- _What the task asks_
Count the lines in the items below that contain the string "screenshot", with case counting, and reply with only that number.

- _Entries provided_

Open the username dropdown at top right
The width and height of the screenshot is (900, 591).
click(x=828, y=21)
---
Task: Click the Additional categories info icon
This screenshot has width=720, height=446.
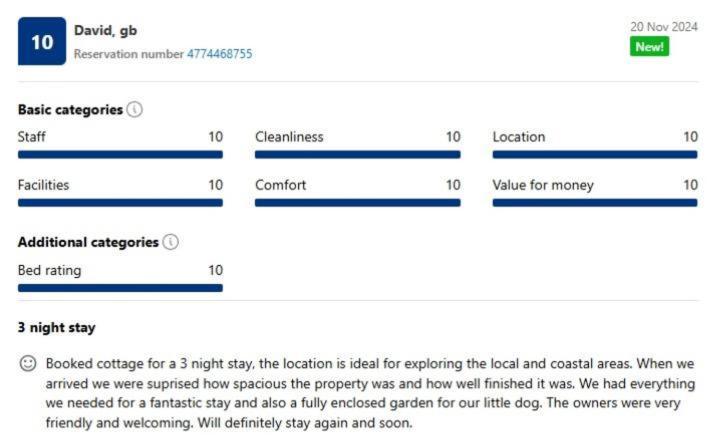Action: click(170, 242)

- _Output of the exercise_
2